Springfield Journal-Register

November 29, 2001

Bush jabs Senate farm bill 
  Makes call for 'generous but affordable' legislation 


WASHINGTON - With Senate action looming on a farm subsidy bill, President Bush indirectly jabbed at the pending Democratic legislation by calling Wednesday for a "generous but affordable" bill that won't stimulate overproduction.

"A good farm bill should keep a safety net under our food producers without misleading our farmers into overproducing crops that are already in oversupply," Bush told a farm conference here.

Senate Majority Leader Tom Daschle, D-S.D., said he hopes to bring the farm bill up for a Senate vote this week or next week despite a threatened GOP filibuster.

Although the current farm law doesn't expire until next year, Daschle cited low crop prices as evidence of the "urgent need" to address farm policy this year. Many farm-state lawmakers and farm group lobbyists fear there will be less money available if they wait until next year.

Agriculture Secretary Ann Veneman, addressing the farm conference separately Wednesday, outlined the administration's objections to the bill, approved by the Senate Agriculture Committee on Nov. 15. Proposed increases in marketing loan rates contained in that bill would encourage overproduction and drive down crop prices, Veneman said.

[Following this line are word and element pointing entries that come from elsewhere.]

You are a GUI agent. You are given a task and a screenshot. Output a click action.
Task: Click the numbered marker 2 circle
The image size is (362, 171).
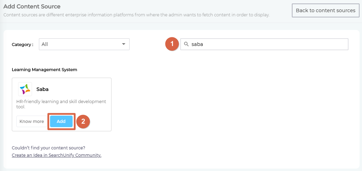click(x=83, y=122)
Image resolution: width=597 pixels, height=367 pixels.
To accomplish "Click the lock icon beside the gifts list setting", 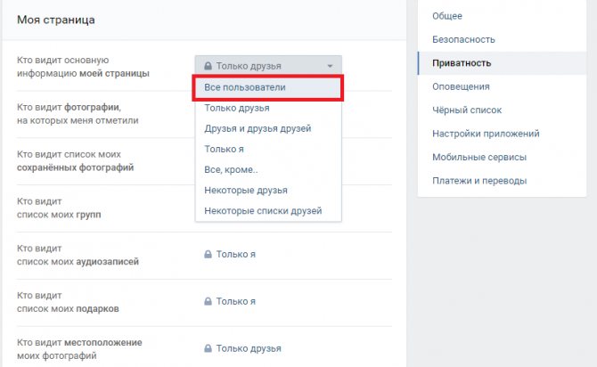I will (208, 301).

"This creates pressure for more government payments, thereby creating a self-defeating and ultimately unsustainable cycle," said Veneman.

Illinois Farm Bureau President Ron Warfield was among the dozens of farm group representatives on Capitol Hill Wednesday urging speedy Senate action.

"We need to go ahead and pass a farm bill," said Warfield, who prefers the House bill but wants to keep the process moving.

When it reaches the Senate floor, the bill faces several amendments including an alternative Republican subsidy plan backed by the administration. Sen. Peter Fitzgerald, R-Ill., supported the GOP plan in committee but hasn't decided how he will vote in the full Senate.

Bush endorsed a provision in the GOP alternative that would offer farmers matching funds to deposit in savings accounts that they could draw on in hard times. The provision would replace a proposed "countercylical" program, supported by the major farm groups, that would pay farmers when crop prices fall below certain levels.

Another major floor fight is expected over an amendment to shift billions of dollars from crop subsidies to conservation programs, a move that advocates say would channel federal farm aid to more farmers in more states.

Other Republicans have threatened to attach an energy bill to the farm legislation, if it is brought up for a vote.

Notably, the Bush administration is no longer urging Congress to delay action until next year. Veneman conceded that it would be futile, given the strong push for action in Congress. She said Wednesday's comments were meant to lay out the administration's objections in an attempt to influence the process.

She said it's "premature" to discuss whether the president would veto any bill that mirrors either the House or Senate versions. Historically, farm bills have been rewritten in House-Senate conference, she said.

Both the House and Senate bills would cost about $170 billion over 10 years, but the Senate bill would spend more money in the first five years and would require reauthorization after that.

Veneman also criticized both House and Senate versions of the farm bill as likely to violate international trade agreements. The proposals would leave it up to the agriculture secretary to reduce farmers' payments should they approach the subsidy limits.

"This ad hoc approach creates a new uncertainty for producers would they get the payments or would the payments have to be pared back?" she asked.